Zhark stood in the center, thunder pulsing from his skin like a heartbeat, eyes scanning for any breach.

Three more rods. Then two.

And still more metal-fire monsters appeared, this time crawling from cracks in the floor like centipedes made of lava and gears. They hissed. Screeched. Spoke ancient tongues none of them understood.

Keith activated another trap glyph.

The monsters disintegrated instantly into shrapnel and ash.

"Almost done!" he barked.

Last rod.

It didn’t fit.

The socket was cracked.

"Fraven—!"

"I see it," the telekinetic snapped, eyes glowing. He reached out, hands twitching, and twisted the floating monolith with invisible pressure. It groaned. Shuddered.

Then realigned.

"Go!"

Keith rammed the rod home.

BOOOOOOOOM—!!

The entire dungeon shuddered.

A pillar of white-hot light shot from the center seal, connecting with every monolith, every anchor point.
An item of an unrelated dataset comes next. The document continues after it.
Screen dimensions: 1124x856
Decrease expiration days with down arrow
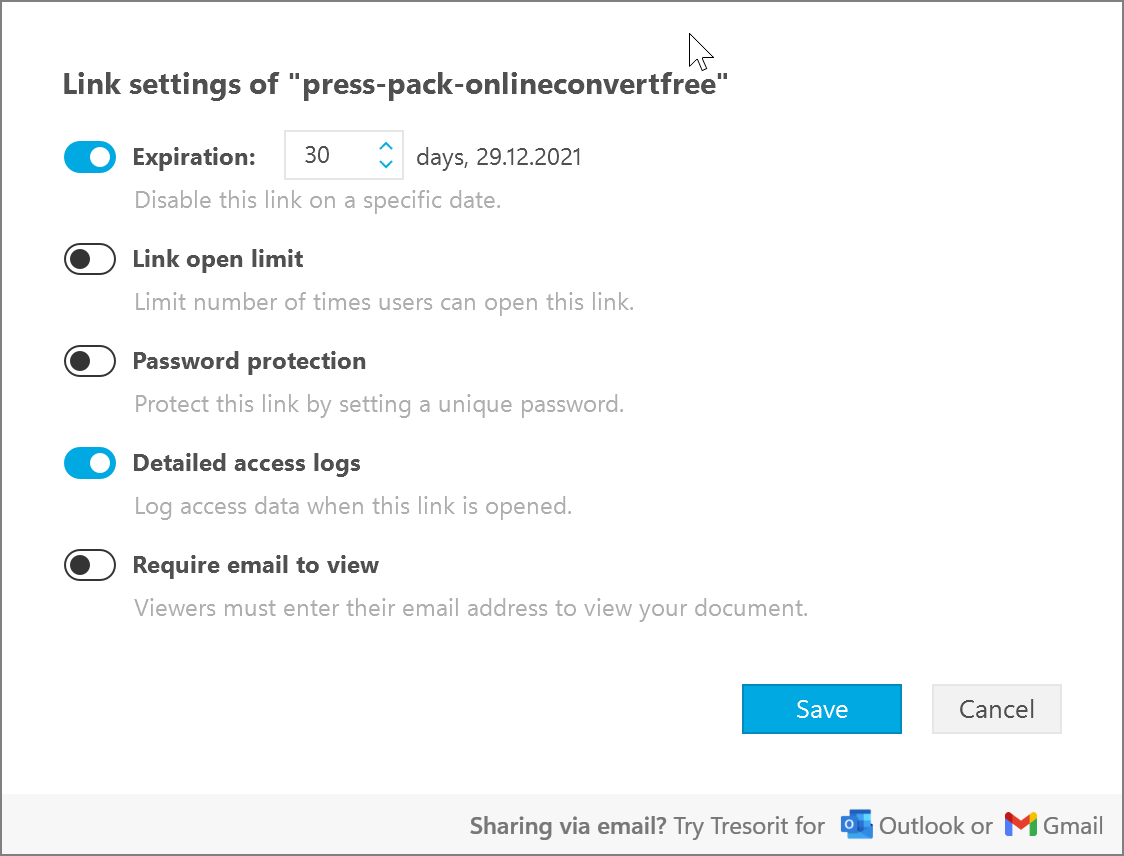[x=386, y=164]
The rift above snapped shut.

The crackling iron beasts dissolved, the air purified in an instant.

The light surged upward into the sky of the dungeon, piercing the heavens like a final exclamation.

And then silence.

The dungeon went still.

The heartbeat of mana receded.

The light dimmed—but did not disappear.

The seal was complete.

Elius, wherever he was inside—trapped, alone in the collapsing sub-dimension—was now contained.

Forever.

Zhark exhaled, falling to his knees.

Shania leaned against a monolith, her blades flickering out.

Fraven sat down and just stared at the seal, his eyes blank with exhaustion.

Keith, bloodied and breathless, gave the command to confirm:

"Dungeon is sealed. My older brother is... contained."

They had done it.

They had sealed away the enemy of gods.